> [Problem]: Filter the entries beneath this task, copying only the lines that hold the word "radio".

Extracted data entries:
^^^^^^^^^^^^^^^^

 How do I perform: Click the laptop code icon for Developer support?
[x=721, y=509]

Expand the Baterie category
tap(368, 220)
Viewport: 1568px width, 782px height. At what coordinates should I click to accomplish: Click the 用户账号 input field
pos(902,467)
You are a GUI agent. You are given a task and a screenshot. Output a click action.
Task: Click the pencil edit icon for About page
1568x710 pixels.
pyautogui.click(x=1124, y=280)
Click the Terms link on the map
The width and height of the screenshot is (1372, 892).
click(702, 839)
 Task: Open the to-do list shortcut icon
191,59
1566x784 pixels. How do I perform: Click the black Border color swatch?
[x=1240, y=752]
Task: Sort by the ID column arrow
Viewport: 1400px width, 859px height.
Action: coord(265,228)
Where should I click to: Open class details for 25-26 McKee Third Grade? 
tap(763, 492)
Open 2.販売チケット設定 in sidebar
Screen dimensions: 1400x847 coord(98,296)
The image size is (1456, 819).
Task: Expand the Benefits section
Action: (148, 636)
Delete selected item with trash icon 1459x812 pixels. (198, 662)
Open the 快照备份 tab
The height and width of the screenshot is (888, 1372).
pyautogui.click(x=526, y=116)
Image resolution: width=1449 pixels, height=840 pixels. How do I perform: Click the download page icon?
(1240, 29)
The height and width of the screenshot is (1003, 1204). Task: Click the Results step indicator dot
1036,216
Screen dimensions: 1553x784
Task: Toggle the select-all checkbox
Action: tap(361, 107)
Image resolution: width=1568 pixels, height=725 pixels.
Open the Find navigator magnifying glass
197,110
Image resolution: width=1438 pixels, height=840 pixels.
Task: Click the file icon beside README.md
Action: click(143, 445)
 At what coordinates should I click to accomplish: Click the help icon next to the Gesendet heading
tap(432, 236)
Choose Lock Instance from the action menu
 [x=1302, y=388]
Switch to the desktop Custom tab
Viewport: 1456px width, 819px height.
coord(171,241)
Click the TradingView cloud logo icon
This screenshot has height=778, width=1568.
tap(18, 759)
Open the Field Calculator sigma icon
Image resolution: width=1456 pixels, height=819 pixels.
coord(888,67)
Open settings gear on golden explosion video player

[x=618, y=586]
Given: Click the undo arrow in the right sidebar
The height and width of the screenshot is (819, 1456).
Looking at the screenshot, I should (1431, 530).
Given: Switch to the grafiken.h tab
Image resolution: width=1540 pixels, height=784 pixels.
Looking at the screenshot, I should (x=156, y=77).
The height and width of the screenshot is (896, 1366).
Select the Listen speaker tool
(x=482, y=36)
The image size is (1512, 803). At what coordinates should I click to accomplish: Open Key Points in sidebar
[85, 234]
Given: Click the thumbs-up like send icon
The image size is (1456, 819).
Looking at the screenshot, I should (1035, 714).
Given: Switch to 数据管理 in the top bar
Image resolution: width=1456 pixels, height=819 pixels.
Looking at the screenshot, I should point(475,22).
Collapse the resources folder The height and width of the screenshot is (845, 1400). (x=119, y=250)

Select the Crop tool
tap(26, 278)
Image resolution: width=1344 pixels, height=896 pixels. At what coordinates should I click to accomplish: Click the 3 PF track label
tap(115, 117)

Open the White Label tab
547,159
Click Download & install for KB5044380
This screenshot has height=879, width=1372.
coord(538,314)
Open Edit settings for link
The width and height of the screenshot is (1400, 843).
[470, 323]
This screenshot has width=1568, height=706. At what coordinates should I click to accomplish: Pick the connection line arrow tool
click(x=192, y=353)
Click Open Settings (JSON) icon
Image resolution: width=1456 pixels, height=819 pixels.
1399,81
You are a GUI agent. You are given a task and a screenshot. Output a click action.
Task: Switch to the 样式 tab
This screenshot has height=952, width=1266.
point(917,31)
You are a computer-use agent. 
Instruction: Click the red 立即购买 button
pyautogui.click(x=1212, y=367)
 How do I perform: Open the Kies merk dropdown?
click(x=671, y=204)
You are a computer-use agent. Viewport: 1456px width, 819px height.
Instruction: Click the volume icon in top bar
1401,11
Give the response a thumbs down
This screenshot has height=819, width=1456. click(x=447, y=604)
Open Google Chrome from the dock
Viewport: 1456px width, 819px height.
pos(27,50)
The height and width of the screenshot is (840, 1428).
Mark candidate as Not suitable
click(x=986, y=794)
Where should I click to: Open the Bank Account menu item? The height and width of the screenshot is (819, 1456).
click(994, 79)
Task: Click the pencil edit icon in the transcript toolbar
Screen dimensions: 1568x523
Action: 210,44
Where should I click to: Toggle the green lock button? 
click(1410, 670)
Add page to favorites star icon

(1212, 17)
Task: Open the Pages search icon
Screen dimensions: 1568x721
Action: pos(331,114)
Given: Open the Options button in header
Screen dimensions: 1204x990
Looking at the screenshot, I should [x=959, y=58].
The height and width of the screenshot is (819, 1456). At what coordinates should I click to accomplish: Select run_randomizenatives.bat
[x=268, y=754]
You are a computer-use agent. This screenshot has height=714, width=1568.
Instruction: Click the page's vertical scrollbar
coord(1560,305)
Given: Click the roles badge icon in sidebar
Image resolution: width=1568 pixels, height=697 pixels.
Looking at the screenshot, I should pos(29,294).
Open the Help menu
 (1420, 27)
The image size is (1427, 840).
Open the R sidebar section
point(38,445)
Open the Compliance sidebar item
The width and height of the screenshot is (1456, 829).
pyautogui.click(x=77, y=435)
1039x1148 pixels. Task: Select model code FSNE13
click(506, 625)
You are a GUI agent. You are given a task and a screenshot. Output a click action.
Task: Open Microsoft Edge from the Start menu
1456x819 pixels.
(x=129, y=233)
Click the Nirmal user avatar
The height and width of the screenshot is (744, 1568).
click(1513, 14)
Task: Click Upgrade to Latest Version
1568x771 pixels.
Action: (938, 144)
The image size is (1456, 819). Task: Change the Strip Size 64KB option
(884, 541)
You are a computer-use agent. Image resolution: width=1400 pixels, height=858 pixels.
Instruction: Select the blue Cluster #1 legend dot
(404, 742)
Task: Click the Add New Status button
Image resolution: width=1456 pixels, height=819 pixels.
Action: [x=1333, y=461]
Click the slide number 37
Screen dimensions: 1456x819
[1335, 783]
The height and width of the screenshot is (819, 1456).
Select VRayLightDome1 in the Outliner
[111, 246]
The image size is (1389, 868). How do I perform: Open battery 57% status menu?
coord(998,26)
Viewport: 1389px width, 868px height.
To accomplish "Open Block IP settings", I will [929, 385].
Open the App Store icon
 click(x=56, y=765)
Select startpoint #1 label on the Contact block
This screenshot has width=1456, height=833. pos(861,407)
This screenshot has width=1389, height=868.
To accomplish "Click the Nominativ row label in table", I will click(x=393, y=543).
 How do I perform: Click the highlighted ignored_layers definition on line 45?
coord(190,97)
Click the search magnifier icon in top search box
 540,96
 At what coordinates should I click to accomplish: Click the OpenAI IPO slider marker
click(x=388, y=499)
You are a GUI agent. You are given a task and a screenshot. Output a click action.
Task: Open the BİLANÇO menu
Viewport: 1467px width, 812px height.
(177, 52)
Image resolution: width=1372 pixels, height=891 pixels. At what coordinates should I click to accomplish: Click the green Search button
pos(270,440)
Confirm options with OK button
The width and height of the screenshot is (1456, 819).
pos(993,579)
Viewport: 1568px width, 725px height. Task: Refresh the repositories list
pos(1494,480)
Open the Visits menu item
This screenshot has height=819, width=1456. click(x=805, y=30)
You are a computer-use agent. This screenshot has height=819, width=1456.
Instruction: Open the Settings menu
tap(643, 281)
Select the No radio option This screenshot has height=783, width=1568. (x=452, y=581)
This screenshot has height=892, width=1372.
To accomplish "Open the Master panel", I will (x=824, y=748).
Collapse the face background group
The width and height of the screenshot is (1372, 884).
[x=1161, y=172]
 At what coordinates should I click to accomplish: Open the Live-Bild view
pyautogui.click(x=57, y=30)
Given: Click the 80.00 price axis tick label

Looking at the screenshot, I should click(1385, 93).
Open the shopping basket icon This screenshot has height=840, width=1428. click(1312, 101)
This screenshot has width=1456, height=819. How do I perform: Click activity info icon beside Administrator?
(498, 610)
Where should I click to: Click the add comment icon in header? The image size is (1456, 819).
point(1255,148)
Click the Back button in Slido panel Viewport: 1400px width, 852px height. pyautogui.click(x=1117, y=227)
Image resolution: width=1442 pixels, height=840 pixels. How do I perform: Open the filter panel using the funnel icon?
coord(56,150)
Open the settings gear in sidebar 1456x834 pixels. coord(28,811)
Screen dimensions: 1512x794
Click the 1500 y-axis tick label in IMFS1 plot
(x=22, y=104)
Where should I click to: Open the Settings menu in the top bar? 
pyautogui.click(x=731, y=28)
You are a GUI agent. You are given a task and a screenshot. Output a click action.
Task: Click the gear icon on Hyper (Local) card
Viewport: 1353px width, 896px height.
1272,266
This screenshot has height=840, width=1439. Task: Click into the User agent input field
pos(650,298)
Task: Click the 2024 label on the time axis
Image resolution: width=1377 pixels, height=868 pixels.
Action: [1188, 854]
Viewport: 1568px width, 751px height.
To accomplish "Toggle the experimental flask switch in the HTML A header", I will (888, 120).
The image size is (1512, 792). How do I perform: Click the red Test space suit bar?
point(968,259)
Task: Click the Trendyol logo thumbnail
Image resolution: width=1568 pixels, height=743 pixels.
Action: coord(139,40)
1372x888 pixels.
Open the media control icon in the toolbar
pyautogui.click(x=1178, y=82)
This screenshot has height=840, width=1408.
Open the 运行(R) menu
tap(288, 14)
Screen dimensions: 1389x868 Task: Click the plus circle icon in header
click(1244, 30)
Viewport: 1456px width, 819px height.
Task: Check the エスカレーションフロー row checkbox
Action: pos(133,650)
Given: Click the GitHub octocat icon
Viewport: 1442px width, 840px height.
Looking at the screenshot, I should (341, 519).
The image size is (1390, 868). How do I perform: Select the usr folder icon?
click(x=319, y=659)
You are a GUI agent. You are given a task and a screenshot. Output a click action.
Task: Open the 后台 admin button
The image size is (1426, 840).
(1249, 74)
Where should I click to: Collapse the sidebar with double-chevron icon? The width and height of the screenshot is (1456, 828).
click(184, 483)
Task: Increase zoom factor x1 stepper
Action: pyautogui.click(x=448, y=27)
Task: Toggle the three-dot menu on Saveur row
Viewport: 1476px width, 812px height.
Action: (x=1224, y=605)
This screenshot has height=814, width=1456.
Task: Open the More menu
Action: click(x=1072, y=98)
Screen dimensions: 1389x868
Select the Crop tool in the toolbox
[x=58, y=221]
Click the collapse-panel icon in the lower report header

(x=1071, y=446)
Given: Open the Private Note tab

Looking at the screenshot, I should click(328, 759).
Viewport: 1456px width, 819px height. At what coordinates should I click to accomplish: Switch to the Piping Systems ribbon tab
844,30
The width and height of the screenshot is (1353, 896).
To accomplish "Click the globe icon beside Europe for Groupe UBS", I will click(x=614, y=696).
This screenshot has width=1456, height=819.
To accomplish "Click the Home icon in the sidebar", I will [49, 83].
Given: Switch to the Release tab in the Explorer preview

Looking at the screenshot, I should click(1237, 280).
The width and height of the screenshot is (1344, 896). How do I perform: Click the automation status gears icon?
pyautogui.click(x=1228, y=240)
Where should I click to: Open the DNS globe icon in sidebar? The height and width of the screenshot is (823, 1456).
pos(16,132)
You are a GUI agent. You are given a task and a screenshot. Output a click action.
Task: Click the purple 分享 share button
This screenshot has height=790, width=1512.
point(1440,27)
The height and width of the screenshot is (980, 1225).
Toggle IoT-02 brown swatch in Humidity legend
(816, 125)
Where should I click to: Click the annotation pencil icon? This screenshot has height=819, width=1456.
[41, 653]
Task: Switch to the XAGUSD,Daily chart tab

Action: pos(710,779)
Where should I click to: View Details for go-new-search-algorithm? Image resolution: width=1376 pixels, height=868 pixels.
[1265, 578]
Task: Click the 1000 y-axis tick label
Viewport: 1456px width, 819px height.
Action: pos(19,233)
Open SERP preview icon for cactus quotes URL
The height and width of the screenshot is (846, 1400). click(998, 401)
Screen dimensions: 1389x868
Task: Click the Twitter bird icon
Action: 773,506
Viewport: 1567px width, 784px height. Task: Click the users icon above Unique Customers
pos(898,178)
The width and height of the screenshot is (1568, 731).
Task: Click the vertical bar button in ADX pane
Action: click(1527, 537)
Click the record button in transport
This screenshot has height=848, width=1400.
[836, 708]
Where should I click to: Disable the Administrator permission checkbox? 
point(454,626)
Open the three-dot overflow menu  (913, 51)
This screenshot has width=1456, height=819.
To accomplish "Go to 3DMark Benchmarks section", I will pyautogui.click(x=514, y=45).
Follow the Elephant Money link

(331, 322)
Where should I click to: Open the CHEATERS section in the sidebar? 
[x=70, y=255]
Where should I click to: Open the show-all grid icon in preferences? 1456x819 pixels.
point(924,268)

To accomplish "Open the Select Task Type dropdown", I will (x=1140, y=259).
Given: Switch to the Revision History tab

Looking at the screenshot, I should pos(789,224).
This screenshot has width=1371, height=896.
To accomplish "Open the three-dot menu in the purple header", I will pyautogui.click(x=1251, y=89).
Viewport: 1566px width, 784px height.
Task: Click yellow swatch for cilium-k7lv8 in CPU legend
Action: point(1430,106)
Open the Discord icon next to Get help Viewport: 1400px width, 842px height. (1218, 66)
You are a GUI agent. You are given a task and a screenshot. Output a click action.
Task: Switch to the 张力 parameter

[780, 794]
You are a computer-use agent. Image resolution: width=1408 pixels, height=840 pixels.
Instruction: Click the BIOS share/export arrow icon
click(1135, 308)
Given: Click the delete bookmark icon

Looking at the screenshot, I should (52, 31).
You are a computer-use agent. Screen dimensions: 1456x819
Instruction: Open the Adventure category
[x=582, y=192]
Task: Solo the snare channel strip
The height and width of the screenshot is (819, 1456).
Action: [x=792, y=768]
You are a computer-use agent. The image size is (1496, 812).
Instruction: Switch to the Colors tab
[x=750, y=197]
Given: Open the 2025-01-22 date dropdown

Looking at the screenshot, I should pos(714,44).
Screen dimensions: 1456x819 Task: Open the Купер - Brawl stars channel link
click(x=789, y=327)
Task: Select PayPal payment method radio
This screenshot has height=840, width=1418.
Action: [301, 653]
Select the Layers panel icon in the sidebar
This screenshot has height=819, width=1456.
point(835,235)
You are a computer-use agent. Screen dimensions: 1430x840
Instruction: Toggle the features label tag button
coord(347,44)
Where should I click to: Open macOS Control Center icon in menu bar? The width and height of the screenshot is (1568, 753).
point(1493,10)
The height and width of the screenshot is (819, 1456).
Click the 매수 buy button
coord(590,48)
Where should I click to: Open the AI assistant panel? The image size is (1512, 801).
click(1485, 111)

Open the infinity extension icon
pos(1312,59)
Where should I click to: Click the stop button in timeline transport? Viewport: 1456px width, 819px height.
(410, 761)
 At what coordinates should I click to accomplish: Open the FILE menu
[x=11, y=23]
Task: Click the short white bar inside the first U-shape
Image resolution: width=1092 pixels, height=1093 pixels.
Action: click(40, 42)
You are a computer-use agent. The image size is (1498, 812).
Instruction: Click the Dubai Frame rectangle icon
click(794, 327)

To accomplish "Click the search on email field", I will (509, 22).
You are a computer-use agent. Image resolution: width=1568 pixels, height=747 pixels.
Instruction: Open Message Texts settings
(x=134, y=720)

^^^^^^^^^^^^^^^^

> [Answer for this exercise]:
Select the No radio option This screenshot has height=783, width=1568. (x=452, y=581)
Task: Select PayPal payment method radio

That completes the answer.